Singapur aşkı bana extra large, bana extra large, bana extra large...

6 Aralık 2016 Salı

Singapur'da 3 gün 3 gece doğumgünü

Geçen cuma sevgilimin doğumgünüydü. 3 gün 3 gece kutladık...
Yani en azından ben öyle yorumlamak istiyorum, zira benim gibi doğumgünü çocuğu değil o. Doğumgünlerini kutlamaz, yaş almayı kutlanacak bir olay olarak görmez.

Ve hatta ilk defa bu yıl "hayat çok kısa" sözü düşmüyor dilinden. Çevredeki herkes gibi yaşlanmak değil onun derdi. Ya da 10 yıl öncesi gibi pürüzsüz bir cilde sahip olmak değil, dış görünüm değil... Zaten, öyle bir devirde yaşıyoruz ki herkes kendisini çıtır hissediyor değil mi? Zaten kimse yaşını göstermiyor. Bak şimdi en yakınında duran arkadaşına sor kim bilir kaç kişi ona yaşından ne kadar küçük gösterdiğini söylemiştir. Siz, siz zaten asla yaşınızı göstermiyorsunuz, ona ne şüphe! Herkes böyle traji-komik haller içinde. Yok efendim şimdinin 40'ları eskinin 30'larıymış. 60'lar şimdinin 40'larıymış... Yani 50 yaşına geldiğimizde tam olarak kaç yaşında olacağız acaba diye bir soru geliyor şimdi aklıma.
Şu yaş muhabbetlerine hiçbir zaman prim vermedim. Kanımca, "çok iyi görünüyorsun" ya da "güzel bir kadınsın/adamsın" bence fazla fazla yeterlidir ve hatta en güzel iltifat budur ! Neyse...
Sevgilimin yaşla hesaplaşması böyle birşey değil.
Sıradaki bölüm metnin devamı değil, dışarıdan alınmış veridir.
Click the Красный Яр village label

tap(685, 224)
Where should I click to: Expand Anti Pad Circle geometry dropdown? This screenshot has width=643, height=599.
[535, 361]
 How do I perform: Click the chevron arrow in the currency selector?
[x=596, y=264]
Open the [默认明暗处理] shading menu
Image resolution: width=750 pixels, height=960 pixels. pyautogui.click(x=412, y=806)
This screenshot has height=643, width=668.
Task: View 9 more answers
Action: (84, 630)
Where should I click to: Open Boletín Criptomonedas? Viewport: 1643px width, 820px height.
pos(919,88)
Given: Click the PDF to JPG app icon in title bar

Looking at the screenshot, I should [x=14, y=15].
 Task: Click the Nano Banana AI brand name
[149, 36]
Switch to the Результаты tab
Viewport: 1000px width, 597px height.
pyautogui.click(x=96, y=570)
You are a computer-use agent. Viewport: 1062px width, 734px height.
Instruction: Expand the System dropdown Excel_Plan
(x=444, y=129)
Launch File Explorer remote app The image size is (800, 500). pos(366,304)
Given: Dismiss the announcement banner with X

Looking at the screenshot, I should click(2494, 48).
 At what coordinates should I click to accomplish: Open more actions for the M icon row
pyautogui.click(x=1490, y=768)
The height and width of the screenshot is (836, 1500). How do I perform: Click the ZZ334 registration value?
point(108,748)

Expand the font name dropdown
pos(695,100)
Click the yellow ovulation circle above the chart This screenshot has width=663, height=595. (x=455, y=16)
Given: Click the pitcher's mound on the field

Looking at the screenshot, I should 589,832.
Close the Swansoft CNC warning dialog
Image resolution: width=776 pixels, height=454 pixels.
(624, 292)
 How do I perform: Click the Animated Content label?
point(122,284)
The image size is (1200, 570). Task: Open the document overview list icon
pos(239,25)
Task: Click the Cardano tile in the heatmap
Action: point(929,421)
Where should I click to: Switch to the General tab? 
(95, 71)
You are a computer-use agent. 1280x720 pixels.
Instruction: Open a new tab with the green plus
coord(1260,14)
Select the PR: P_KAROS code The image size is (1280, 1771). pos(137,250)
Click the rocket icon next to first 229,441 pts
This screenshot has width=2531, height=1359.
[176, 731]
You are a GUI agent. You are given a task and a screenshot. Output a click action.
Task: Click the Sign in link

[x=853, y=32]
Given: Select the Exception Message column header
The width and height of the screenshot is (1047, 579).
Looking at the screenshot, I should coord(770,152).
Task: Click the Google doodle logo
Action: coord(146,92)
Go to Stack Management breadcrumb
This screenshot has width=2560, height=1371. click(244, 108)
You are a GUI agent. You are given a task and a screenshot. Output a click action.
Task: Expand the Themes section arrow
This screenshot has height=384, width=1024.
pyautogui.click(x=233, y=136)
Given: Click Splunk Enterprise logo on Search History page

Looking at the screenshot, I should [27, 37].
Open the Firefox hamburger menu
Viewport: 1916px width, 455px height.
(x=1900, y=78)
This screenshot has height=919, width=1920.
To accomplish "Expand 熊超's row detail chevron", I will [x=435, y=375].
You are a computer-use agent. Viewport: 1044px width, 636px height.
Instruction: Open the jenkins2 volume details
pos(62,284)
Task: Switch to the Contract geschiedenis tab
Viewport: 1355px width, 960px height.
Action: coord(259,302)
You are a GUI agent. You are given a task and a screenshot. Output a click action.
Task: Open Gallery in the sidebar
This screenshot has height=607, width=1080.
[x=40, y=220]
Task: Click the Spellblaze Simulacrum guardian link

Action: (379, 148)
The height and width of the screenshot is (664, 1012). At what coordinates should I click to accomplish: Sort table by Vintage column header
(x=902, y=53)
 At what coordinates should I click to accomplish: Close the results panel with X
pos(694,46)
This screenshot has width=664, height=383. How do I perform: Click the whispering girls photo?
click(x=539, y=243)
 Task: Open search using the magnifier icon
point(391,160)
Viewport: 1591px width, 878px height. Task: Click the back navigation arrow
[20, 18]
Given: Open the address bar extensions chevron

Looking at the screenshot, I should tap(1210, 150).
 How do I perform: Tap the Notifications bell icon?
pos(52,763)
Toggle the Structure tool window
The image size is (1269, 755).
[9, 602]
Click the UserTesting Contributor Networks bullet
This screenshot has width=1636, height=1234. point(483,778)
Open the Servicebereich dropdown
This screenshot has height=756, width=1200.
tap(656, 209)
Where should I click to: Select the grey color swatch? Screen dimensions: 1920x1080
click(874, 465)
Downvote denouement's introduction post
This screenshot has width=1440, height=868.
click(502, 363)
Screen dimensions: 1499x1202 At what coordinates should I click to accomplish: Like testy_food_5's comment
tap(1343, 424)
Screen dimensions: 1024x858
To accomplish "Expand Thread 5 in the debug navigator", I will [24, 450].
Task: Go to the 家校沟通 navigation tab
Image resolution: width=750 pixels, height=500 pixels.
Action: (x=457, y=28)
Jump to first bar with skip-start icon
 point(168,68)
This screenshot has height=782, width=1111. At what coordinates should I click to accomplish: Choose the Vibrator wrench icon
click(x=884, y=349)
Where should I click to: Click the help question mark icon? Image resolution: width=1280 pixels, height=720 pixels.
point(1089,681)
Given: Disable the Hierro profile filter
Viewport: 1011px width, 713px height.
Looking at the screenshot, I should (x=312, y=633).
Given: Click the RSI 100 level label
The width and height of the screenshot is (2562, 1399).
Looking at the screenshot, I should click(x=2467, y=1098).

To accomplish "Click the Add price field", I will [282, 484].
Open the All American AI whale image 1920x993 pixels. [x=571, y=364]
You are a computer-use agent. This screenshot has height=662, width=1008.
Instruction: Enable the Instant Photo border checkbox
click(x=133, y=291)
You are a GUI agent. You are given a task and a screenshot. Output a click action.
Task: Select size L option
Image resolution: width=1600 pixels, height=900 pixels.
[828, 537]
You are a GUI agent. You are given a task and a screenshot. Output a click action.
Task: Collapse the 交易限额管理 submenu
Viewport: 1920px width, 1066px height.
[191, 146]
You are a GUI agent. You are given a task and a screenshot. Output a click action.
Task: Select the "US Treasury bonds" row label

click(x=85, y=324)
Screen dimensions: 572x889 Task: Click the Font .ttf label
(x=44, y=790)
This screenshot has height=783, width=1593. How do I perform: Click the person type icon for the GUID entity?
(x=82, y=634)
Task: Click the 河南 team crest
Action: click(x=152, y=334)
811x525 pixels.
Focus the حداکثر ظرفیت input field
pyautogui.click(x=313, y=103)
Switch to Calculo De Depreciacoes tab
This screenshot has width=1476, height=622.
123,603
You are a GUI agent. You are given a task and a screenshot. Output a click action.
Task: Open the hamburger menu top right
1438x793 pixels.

O, oyun gün geçtikçe bitiyor diye üzülüyor...
20'li yaşlarda hatta 30'lu yaşların başında sonsuzmuş gibi, hiç bitmeyecekmiş gibi görünen zaman, gün geliyor bazı şeyleri yarıladın diyor sana...
Çok sevdiğimiz bir oyunun ortasında olmak, oyunu o kadar sevip tekrar baştan başlamak, bir parti daha oynamak istemek gibi...
İşte ne var ki, bu oyun tekrar oynayabileceğimiz bir oyun değil.
Bu seferde en iyi performasını gösterdin gösterdin, gösteremediysen haydi hemen şimdi başla.
Hayat gerçekten çok kısa...
O kadar sevdik ki hayat seni, dur daha gitmek istemiyorum, daha çok çok herşeyinden yaşamak istiyorum senin, bitme hemen, öyle çabuk çabuk gelme aylar, yıllar, aceleniz ne?
Ne yavaşlatır zamanı? Ne yapsak anlayamadan geçmez yıllar?
İçini bolca doldurmak bence. Aşkla, sevgiyle, huzurla, eğlenceyle daha da önemlisi kendini yenilemeyle, yeni şeyler öğrenme, yeni şeyler deneyimlemeyle doldurmak zamanı.
Okul yıllarınızı düşünün. 1 yıl ne kadar da uzun gelirdi insana de mi wow! 1 yılda neler neler olurdu, ne çok şey değişirdi? O zamanlar daha yavaş ilerlerdi zaman. Biz içine çok şey koyabildiğimiz, çok şey öğrendiğimiz ve birbirinden farklı deneyimlerle büyüdüğümüz için...
Bence tarif bugün de aynı.

3 gün 3 gece doğumgünü

Sevgilimin doğumgünü. Özel birşey yapmayalım derken 3 gün 3 gece kutluyoruz. Öyle denk geliyor.

2 Aralık'ta ailece havuza giriyoruz önce. Birileri dünyanın bir yerlerinde soğuktan titrerken, biz aralık ayında açık havuzda yüzüyoruz. Şükrediyoruz.
Sonra, en sevdiğim siyah elbisemi giyiyorum. 
Çünkü bir kadını güzel yapan üç şey neydi? Siyah bir elbise, kırmızı bir ruj ve onu seven bir erkek...
Cuma akşamı şehrin animasyonlu semtlerinden Duxton Hill'e gidiyoruz. Evimize yürüme mesafesinde böyle renkli bir semtin olması harika.
Yemeğimizi L'ENTRECOTE ta yiyoruz, en sevdigim restaurantlardan biri. Paris'te de var.
Bir kere kırmızı etleri şahane. Yanındaki mantar sosun tarifini asla vermiyorlar, müthiş güzel. Bu aralar Avustralya şaraplarına merak sardım. Yine harikaydı. Yine çok beğendim.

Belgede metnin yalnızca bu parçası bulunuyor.